When the pandemic struck in 2020, performance spaces across the world closed their doors and the creatives who worked in and with them were suddenly left without a source of income. With no live performances or mass gatherings allowed for the foreseeable future, Connie and Andrew signed up to the Resident Entrepreneurship programme run by Creative Informatics. The programme provides funding of up to £12,000 to support the development of data-driven products and services in Edinburgh and South East Scotland, and Edinburgh Innovations (EI) provides all Resident Entrepreneurs with valuable business development and startup advisory support, as well as access to the EI enterprise toolkit: a selection of courses and resources for entrepreneurial University staff members.

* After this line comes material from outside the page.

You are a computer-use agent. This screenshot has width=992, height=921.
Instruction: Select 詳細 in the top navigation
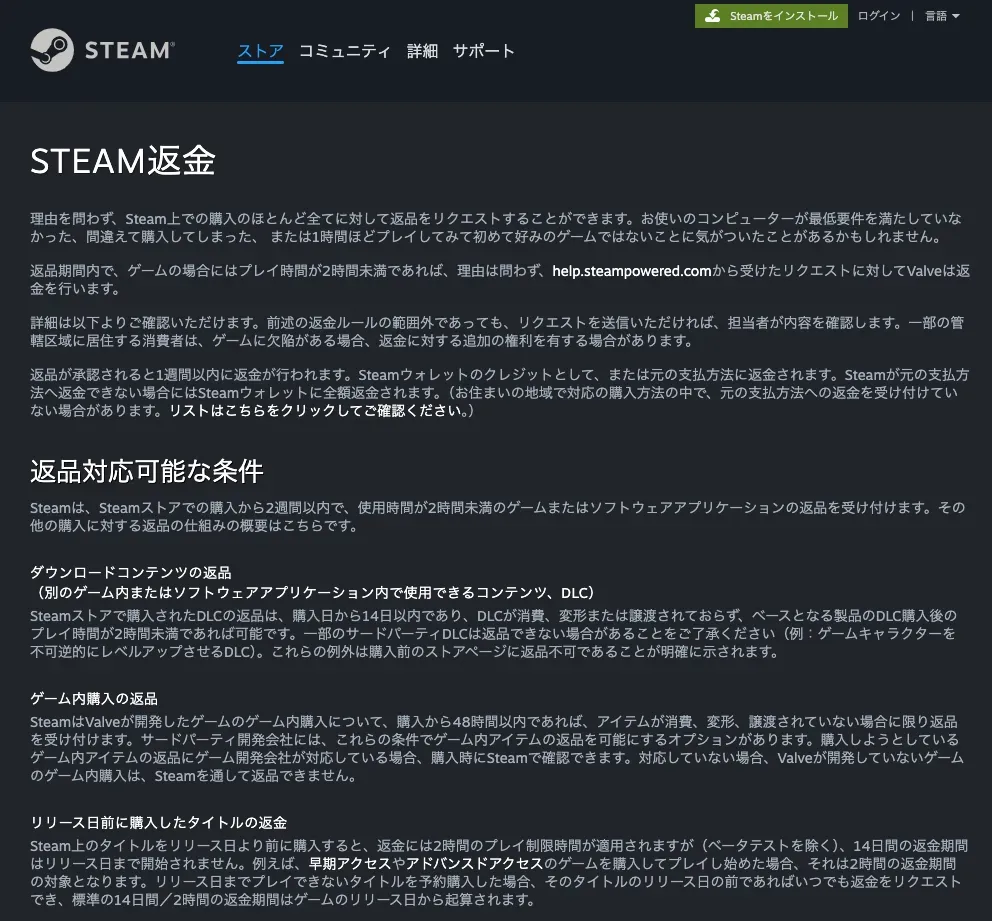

The funding and support provided by Creative Informatics and EI enabled the team to think of ways they could develop Scottie’s platform to help creatives in the performing arts during the lockdown. They extended Scottie’s existing platform to add a paywall that can be placed in front of a video, audio or written content. Crucially, this allows theatre makers to charge for their work, as well as collect customer contact details and gain marketing consents. The extension also allows for organisations to solicit donations through the self-service payment platform Stripe.
Andrew reflects on the need to adapt the business in response to lockdown:
It was clear that we were going to have to pivot as there were no ticketing sales to form the basis of our business. We benefited from the Resident Entrepreneurship at just the right time, as it allowed us to add functionality to the platform that benefits individual arts organisations and that will also be of use to other clients that we add now and in the future. The industry has shifted towards hybrid events, in-person and online, so being able to demonstrate our work in this area is key to gaining new clients.
A future-proof business model
A great deal of uncertainty remains in the performing arts industry, but a groundswell of artists and organisations are now embracing digital tools in order to survive and thrive in difficult economic circumstances. Since undergoing the Resident Entrepreneurship programme, the Scottie team have been able to provide a platform that enables theatre makers to support themselves with revenue from digital performances, and to connect with their audiences no matter where they are. The show must go on.